Item: Matchee was called Geronimo by his fellow soldiers, a term of "affection.." Item: Cpl. Eric Adkins insists that race is not an issue between soldiers, but has this to say. "I don't consider myself a prejudiced person, but Master Corporal [Matchee] was an Indian with an attitude."

Item: Worthington - clearly the main author of this book - is obsessed with identifying those of Native ancestry. The races of the other players in this drama are never discussed.

There is precious little analysis in this book. Racist incidents are classified as mere "jokes" or as something called "soldiers' humor." Granted, the media latched on to the racism aspect of the Somalia affair at the expense of measured debate. But soldier Tim Turner, for one, is missing the point when he says he hopes the next peacemaking mission is "against white people, because. . .if you shoot back at someone who's not white, then you're called a racist." (No, not quite, Mr. Turner. Shooting at them isn't really the problem. Teaching their children to say, in English, "Shoot me, I'm a nigger" is.)
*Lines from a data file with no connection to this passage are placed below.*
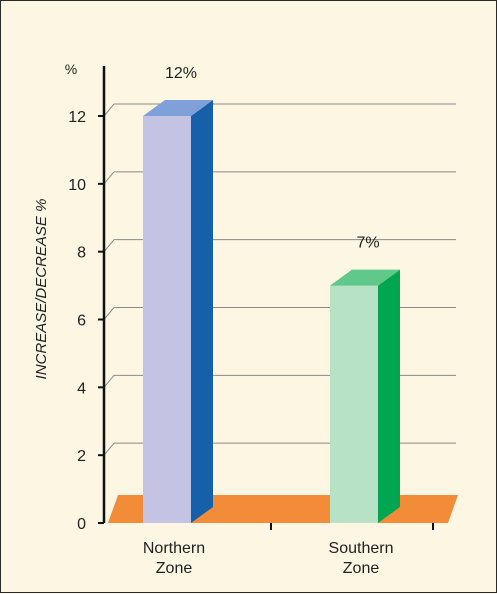  What do you see at coordinates (77, 186) in the screenshot?
I see `y-tick-label: 10` at bounding box center [77, 186].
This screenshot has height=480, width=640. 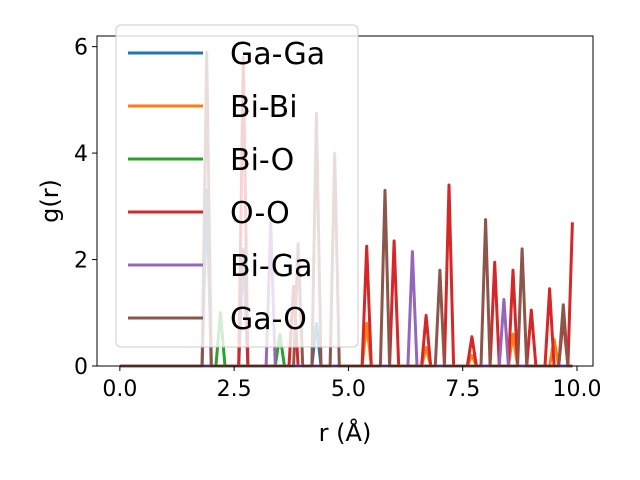 What do you see at coordinates (578, 390) in the screenshot?
I see `x-tick-label: 10.0` at bounding box center [578, 390].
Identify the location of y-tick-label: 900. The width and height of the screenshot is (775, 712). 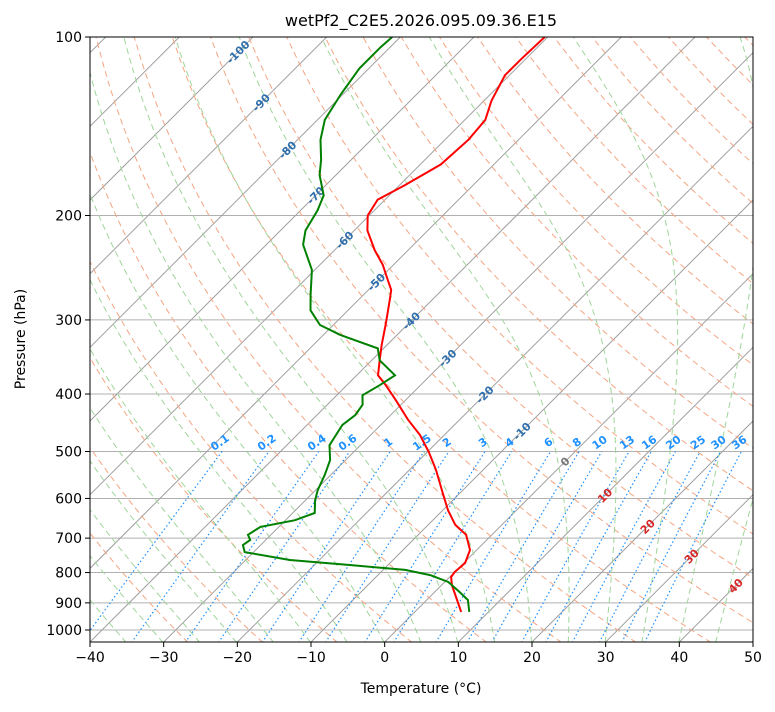
(68, 604).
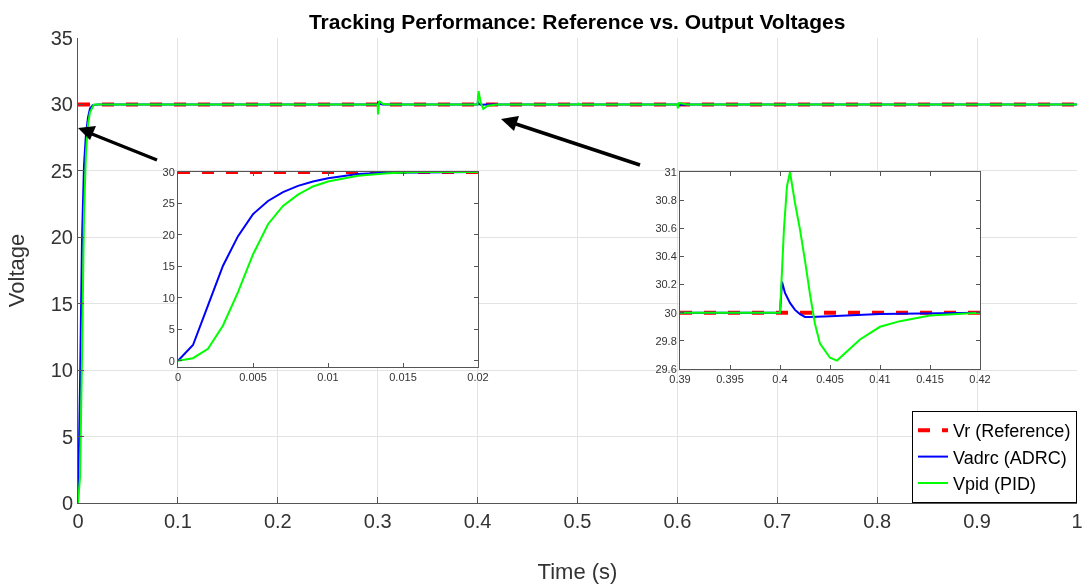  Describe the element at coordinates (253, 378) in the screenshot. I see `x-tick-label: 0.005` at that location.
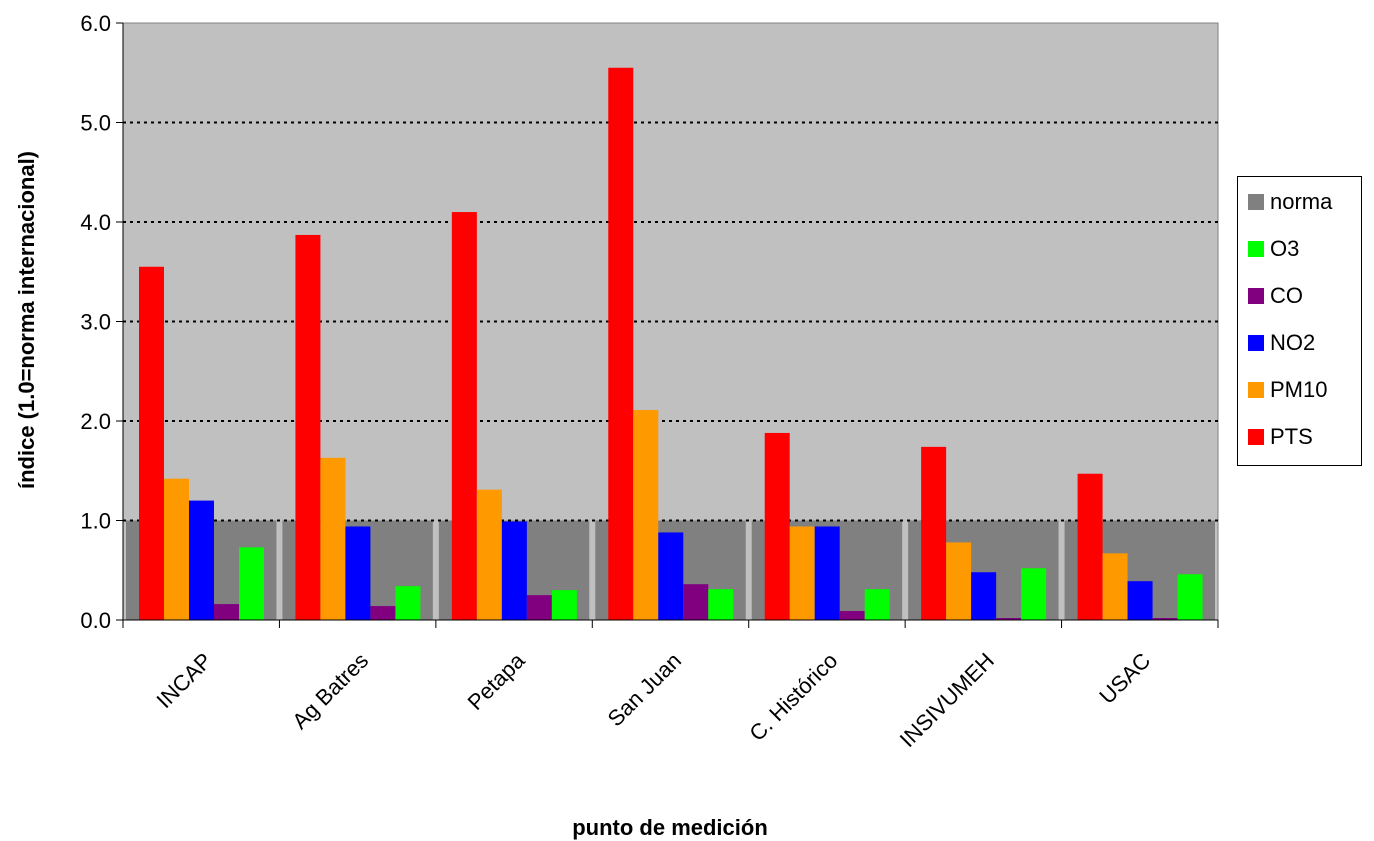  I want to click on y-tick-label: 4.0, so click(96, 222).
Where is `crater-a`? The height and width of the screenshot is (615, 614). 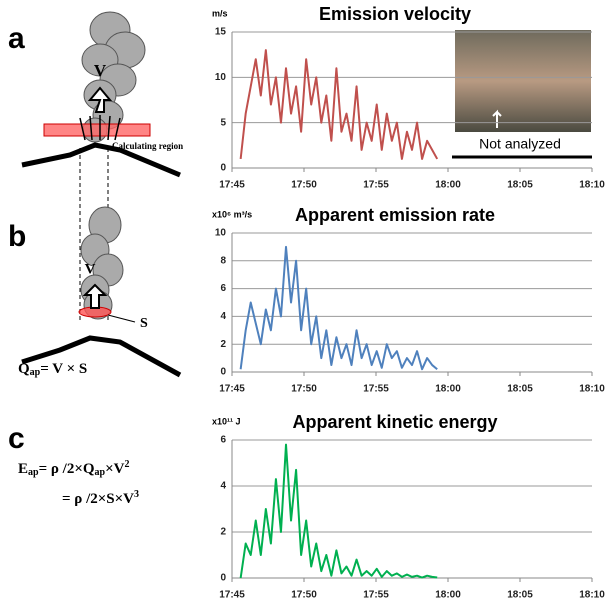 crater-a is located at coordinates (101, 160).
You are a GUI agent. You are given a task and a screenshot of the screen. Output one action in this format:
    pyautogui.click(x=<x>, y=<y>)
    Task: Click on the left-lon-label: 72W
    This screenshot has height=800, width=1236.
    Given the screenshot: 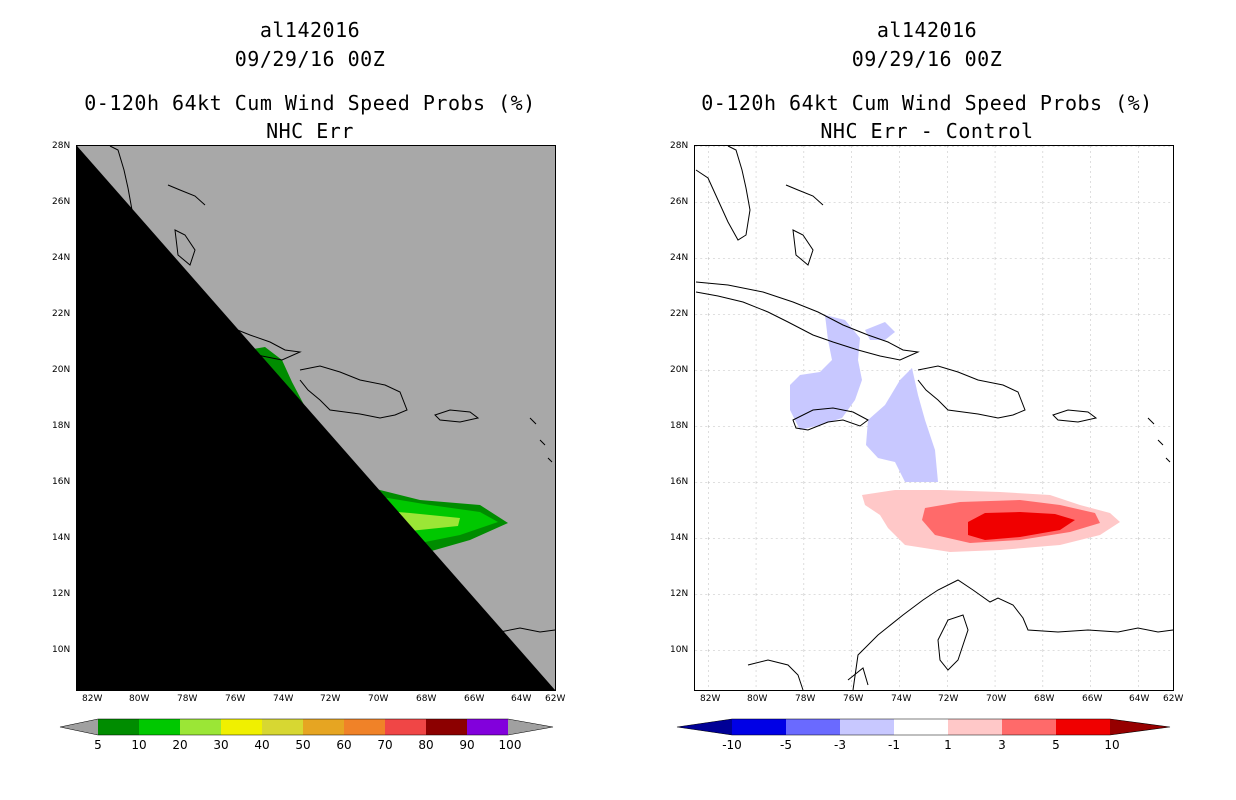 What is the action you would take?
    pyautogui.click(x=330, y=699)
    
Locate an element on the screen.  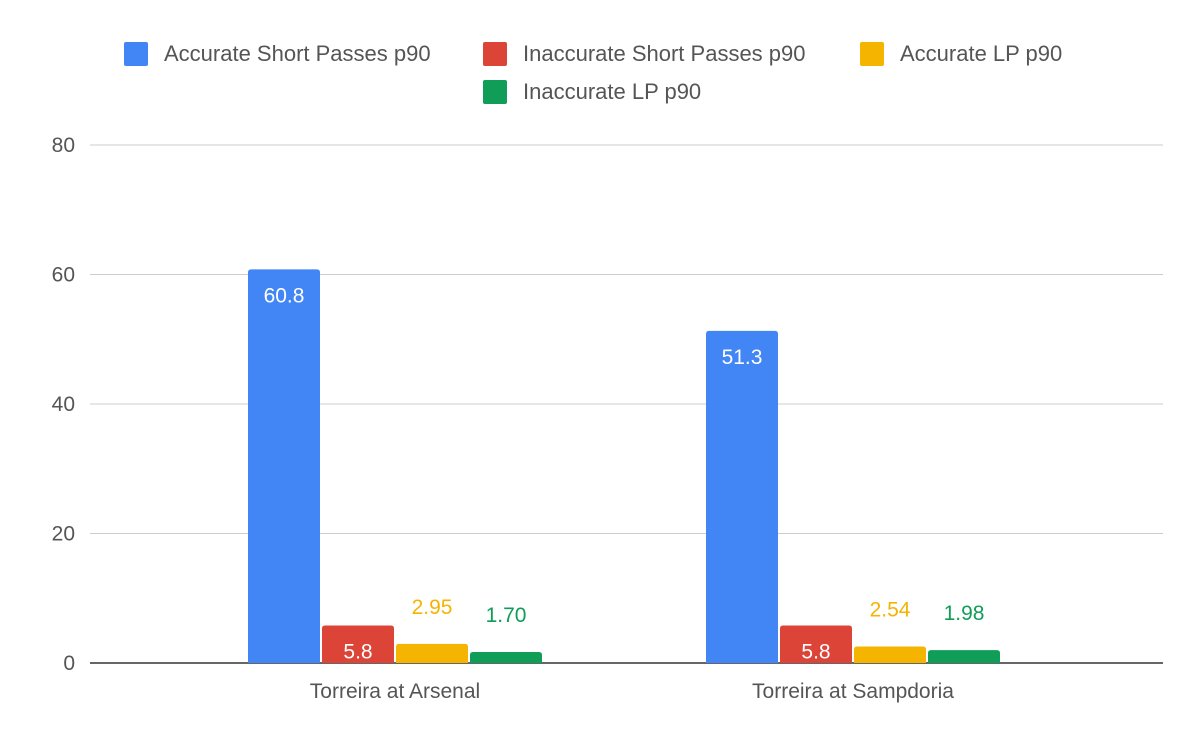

The oddball connections and strange bedfellows in Brown's story also fall through the cracks here. For example, Brown's new alliances with Worthington, the co-founder of the right-wing Toronto Sun, and several Reform Party Members of Parliament go unremarked upon. Reformers insist on "equality" for all Canadians, which to them means no special status for Aboriginal peoples and free-market access to Aboriginal land - all rather bizarre considering that their new found friend Brown declares his intention to gain the Indian status his mother never had.

The book takes pains to document the circumstances of the Airborne's peacemaking -not peacekeeping - mission. (It's commonly believed that the Airborne were keeping the peace under a United Nations mandate. In fact, the Airborne entered Somalia under American command in a Chapter 7 engagement war. And since a declaration of war requires the agreement of Parliament, which then-Prime Minister Brian Mulroney neither sought nor secured, then not only was it war, but it was an illegal war under the laws of this country.)

So what's the real story here? Flaws aside, the book makes clear that the real story behind the Somalia affar is what a government can do to someone who speaks out.

What happened to Elvin Kyle Brown when he chose to tell the truth - his court-martial and subsequent wrongful conviction - is representative of clear and willful deceit on the part of the Canadian military, and it demonstrates the length to which a government will go to silence someone whose story contradicts the official line.